Ex Parte Guisti

269 P. 600, 51 Nev. 105, 1928 Nev. LEXIS 17
CourtNevada Supreme Court
DecidedAugust 8, 1928
Docket2827
StatusPublished
Cited by6 cases

This text of 269 P. 600 (Ex Parte Guisti) is published on Counsel Stack Legal Research, covering Nevada Supreme Court primary law. Counsel Stack provides free access to over 12 million legal documents including statutes, case law, regulations, and constitutions.

Bluebook
Ex Parte Guisti, 269 P. 600, 51 Nev. 105, 1928 Nev. LEXIS 17 (Neb. 1928).

Opinion

*108 OPINION

By the Court,

Coleman, J. :

This is an original proceeding in habeas corpus to have Guilio Guisti, a minor under the age of eighteen years, released from the custody of Frederick Davis, as superintendent of the Nevada School of Industry.

On the 10th of April, 1928, a petition was filed in the juvenile department of the Sixth judicial district court, in and for Pershing County, charging Guilio Guisti with being a delinquent child. This petition was verified on information and belief as authorized by statute. Thereupon a summons was issued directing the defendants to appear at two o’clock p. m. of the day mentioned. The parents acknowledged in writing upon the summons service of the petition, waived service of the summons, and agreed to be present in person at the hour mentioned. At the time set all of the defendants appeared in court in person, without counsel. Upon being informed of the nature of the charge, Guilio- Guisti admitted having been caught in possession of a bottle of wine. A hearing was had to the court, in which considerable evidence was given, at the conclusion of which the court found all of the allegations of the petition to be true, and ordered that the said Guilio Guisti be committed to the Nevada School of Industry.

After the said minor had been committed, a petition for a writ of habeas corpus was presented to this court and a show cause order made. The petition herein alleges the proceedings in the district court, as stated; that an application for a writ of habeas corpus had been presented to the Fourth judicial district court of the State of Nevada, in and for Elko County, the district and county in which the said minor is confined, and that the same had been denied; it alleges that the court was without jurisdiction to make the order of commitment *109 under which custody of the said minor is maintained, in that the necessary facts required by section 731 of Rev. Laws are not averred; that no notice of the pend-ency of said petition was properly given to the parents of the said minor; that the defendants were denied “due process of law,” in that they were in effect denied a jury trial, denied the right to answer said petition, and never had an opportunity to seek and obtain the advice of counsel; -that no evidence was given showing or tending to show that the parents of said minor were unfit or improper guardians of said minor, or unable to care for, protect, train, educate, correct, control or discipline said child, or that said parents or either of them consented that said child be taken from their custody. .

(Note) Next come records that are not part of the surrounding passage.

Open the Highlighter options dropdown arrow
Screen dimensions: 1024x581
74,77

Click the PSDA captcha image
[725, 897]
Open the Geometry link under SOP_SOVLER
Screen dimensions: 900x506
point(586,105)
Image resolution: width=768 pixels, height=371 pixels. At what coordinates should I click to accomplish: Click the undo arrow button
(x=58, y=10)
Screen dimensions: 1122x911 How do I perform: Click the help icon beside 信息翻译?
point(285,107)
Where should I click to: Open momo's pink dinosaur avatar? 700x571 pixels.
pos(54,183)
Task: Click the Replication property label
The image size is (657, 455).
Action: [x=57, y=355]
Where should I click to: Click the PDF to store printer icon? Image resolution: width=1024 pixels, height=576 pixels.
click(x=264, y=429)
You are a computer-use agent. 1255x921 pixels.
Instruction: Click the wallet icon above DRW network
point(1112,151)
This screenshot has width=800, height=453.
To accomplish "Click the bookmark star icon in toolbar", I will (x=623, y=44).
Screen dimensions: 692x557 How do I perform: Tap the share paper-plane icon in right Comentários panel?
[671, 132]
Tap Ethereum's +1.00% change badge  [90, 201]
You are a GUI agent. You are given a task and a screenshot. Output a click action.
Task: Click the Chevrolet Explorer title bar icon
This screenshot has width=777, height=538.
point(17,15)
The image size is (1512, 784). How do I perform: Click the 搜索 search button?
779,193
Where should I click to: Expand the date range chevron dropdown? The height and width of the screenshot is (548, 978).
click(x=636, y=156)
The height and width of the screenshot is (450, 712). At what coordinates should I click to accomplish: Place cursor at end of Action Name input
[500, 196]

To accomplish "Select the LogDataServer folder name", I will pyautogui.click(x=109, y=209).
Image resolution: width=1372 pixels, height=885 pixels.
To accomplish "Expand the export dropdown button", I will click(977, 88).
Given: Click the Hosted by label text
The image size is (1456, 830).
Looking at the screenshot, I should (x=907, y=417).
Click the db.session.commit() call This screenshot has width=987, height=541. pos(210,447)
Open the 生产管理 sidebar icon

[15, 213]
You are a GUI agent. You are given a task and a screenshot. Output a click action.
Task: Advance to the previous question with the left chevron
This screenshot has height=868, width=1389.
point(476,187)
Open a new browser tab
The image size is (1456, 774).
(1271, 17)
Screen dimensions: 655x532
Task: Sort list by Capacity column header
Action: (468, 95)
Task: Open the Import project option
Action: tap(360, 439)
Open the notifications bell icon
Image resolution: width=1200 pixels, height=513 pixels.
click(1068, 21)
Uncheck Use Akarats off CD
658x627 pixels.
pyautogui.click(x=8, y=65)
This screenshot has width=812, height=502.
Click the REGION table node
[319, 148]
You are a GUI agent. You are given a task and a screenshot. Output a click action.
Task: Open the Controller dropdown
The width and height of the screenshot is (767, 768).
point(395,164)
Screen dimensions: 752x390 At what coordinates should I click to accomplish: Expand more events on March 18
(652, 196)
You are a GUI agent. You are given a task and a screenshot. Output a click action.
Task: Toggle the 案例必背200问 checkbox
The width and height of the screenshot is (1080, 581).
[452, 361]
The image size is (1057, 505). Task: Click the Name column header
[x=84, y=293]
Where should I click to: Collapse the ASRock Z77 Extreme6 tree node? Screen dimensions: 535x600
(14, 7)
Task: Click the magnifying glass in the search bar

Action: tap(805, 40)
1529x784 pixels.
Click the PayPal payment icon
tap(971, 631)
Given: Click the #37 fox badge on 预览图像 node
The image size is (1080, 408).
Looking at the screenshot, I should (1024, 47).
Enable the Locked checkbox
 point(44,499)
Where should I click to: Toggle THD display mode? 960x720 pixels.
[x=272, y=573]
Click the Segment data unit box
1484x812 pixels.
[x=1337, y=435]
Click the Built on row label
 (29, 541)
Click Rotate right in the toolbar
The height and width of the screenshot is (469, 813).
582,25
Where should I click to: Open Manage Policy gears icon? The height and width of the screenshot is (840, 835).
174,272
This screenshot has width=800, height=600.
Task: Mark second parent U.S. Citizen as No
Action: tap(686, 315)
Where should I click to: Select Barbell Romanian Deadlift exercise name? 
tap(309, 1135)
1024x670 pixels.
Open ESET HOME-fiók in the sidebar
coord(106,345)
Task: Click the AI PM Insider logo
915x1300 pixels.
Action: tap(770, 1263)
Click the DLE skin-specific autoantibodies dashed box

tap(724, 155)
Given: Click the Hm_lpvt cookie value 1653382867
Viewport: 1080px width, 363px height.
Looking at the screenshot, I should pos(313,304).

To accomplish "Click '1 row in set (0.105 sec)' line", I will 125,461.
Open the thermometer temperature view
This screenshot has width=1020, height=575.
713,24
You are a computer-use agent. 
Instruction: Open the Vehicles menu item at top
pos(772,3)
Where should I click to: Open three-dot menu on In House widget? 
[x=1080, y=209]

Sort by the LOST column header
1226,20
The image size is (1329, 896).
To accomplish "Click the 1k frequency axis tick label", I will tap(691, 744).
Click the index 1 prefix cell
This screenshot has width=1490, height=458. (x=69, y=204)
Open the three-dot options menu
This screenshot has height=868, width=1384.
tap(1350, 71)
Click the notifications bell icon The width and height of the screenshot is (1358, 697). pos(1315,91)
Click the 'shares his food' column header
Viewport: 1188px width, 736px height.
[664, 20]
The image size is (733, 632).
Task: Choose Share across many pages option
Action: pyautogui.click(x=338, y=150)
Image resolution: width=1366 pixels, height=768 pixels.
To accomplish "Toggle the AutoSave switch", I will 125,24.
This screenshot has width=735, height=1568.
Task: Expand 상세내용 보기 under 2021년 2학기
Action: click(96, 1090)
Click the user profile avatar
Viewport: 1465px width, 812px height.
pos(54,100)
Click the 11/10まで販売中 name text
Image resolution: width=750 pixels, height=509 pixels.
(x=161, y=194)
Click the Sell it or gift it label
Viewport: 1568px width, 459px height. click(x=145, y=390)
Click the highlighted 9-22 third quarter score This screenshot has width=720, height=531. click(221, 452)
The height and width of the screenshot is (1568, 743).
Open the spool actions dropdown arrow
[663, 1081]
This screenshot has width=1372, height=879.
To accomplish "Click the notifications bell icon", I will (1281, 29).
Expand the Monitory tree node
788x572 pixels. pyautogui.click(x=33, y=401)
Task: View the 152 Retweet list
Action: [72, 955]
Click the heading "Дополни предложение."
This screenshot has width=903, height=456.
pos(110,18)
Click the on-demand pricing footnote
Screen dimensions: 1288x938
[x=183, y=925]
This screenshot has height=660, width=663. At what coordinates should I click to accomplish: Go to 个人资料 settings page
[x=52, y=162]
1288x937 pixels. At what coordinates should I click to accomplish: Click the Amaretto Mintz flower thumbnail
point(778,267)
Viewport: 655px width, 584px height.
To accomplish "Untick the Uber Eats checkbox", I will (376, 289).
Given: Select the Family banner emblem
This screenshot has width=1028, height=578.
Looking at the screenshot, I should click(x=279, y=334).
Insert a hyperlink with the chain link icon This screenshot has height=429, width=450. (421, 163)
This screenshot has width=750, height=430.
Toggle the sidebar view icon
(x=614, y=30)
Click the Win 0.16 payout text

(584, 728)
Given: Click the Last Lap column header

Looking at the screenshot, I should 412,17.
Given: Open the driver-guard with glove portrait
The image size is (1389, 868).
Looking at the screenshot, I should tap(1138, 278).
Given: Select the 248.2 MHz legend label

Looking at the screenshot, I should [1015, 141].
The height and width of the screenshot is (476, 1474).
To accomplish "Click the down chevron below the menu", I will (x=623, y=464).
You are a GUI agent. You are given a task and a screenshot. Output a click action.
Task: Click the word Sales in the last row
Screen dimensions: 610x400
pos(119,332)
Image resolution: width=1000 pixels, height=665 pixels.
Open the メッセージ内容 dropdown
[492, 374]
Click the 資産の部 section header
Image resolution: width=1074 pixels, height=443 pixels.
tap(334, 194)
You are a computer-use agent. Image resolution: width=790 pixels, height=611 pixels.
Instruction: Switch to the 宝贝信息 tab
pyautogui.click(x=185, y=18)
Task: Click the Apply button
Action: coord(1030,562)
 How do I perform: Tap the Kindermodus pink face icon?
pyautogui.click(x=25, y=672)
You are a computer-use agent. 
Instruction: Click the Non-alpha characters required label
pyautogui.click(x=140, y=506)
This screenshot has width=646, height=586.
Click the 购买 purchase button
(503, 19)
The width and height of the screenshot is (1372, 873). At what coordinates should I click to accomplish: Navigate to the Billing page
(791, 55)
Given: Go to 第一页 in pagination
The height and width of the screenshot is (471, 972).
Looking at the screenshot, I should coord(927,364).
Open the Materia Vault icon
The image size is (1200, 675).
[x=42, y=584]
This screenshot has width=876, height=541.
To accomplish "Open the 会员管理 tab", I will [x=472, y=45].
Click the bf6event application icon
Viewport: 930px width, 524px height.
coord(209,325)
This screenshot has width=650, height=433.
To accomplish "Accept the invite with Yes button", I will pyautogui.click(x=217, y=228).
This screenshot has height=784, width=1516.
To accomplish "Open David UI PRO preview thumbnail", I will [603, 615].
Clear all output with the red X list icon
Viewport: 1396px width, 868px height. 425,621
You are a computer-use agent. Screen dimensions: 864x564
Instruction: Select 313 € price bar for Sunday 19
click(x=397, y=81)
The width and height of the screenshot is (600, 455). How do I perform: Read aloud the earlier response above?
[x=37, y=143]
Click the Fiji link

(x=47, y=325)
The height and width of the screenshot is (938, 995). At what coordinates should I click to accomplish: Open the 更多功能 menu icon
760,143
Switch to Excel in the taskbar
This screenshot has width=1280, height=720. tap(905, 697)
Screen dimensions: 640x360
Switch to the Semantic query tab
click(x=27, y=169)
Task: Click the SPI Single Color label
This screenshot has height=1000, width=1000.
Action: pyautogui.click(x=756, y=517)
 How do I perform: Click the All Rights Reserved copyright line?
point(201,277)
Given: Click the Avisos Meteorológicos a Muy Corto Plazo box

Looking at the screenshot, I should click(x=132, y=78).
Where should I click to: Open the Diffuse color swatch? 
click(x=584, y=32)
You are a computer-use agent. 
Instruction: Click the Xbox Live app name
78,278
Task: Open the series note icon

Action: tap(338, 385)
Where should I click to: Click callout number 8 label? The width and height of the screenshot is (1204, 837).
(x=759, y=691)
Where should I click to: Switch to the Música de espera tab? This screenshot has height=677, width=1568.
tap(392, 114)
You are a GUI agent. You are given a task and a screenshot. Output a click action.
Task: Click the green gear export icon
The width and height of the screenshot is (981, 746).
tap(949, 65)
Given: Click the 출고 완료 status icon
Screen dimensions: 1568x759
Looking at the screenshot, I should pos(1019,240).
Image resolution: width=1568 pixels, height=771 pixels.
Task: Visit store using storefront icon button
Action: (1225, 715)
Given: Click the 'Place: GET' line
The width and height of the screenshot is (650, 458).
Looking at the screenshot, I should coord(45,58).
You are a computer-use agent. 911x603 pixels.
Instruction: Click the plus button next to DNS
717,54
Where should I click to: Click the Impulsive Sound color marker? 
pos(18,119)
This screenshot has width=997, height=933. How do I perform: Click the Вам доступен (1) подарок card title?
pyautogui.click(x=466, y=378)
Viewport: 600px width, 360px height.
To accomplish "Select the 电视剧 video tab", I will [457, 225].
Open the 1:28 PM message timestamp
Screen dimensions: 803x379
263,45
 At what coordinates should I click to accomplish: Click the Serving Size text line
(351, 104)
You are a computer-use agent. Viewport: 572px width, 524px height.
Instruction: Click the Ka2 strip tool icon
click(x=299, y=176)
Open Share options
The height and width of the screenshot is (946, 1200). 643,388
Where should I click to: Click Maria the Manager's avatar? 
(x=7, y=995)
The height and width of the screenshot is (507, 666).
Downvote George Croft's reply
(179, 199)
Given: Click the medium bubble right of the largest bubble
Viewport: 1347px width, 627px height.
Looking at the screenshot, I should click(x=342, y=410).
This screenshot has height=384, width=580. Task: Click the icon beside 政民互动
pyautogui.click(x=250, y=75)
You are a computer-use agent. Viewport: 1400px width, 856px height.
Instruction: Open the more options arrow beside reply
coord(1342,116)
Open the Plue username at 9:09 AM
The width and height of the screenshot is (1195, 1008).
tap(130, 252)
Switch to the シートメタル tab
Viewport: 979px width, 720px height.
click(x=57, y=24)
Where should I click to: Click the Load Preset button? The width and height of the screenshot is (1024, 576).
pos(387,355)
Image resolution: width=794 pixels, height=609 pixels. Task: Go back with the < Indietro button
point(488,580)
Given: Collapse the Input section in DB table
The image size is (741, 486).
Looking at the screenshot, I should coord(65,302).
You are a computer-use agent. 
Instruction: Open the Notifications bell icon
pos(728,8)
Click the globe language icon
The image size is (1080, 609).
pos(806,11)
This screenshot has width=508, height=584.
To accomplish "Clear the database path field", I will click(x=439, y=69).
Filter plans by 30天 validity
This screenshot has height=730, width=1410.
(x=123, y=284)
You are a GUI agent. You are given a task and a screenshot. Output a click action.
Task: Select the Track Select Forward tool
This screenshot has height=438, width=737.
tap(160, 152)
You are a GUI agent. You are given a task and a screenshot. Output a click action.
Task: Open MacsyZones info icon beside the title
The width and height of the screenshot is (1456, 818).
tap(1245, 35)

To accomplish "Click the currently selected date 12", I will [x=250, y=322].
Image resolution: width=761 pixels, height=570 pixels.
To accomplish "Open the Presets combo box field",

We will consider first the contention that the petition filed in the district court did not aver sufficient facts to give that court jurisdiction to make the order of commitment complained of. Section 731, Rev. Laws, which is the section authorizing the filing of such a petition, so far as is here material, reads:

“Any reputable person, being a resident of the county, may file with the clerk of the court having jurisdiction of the matter, a petition in writing setting forth that a certain child, naming it, within his county, is either dependent, neglected or delinquent as defined in section 1 hereof; and that it is for the interest of the child and this state that the child be taken from its parent, parents, custodian or guardian and placed under the guardianship of some suitable person to be appointed by the court; and that the parent, parents, custodian or guardian of such child are unfit or improper guardians, or are unable or unwilling to care for, protect, train, educate, correct, control or discipline such child, or that the parent, parents, guardian or custodian consent that such child shall be taken from them.”

It is said that a petition, to confer jurisdiction, must contain the following allegations: (1) The name of the child; (2) that it is either dependent, neglected or delinquent; (3) that it is for the interest of the child and this state that the child be taken from- its parents and placed *110 under the guardianship of some person to be appointed by the court; (4) that the parents of such child are unfit or improper guardians, or are unable or unwilling to care for, protect, train,- educate, correct, control or discipline such child, or consent that said child be taken from them, and that the matters stated under the four heads must be alleged in the conjunctive.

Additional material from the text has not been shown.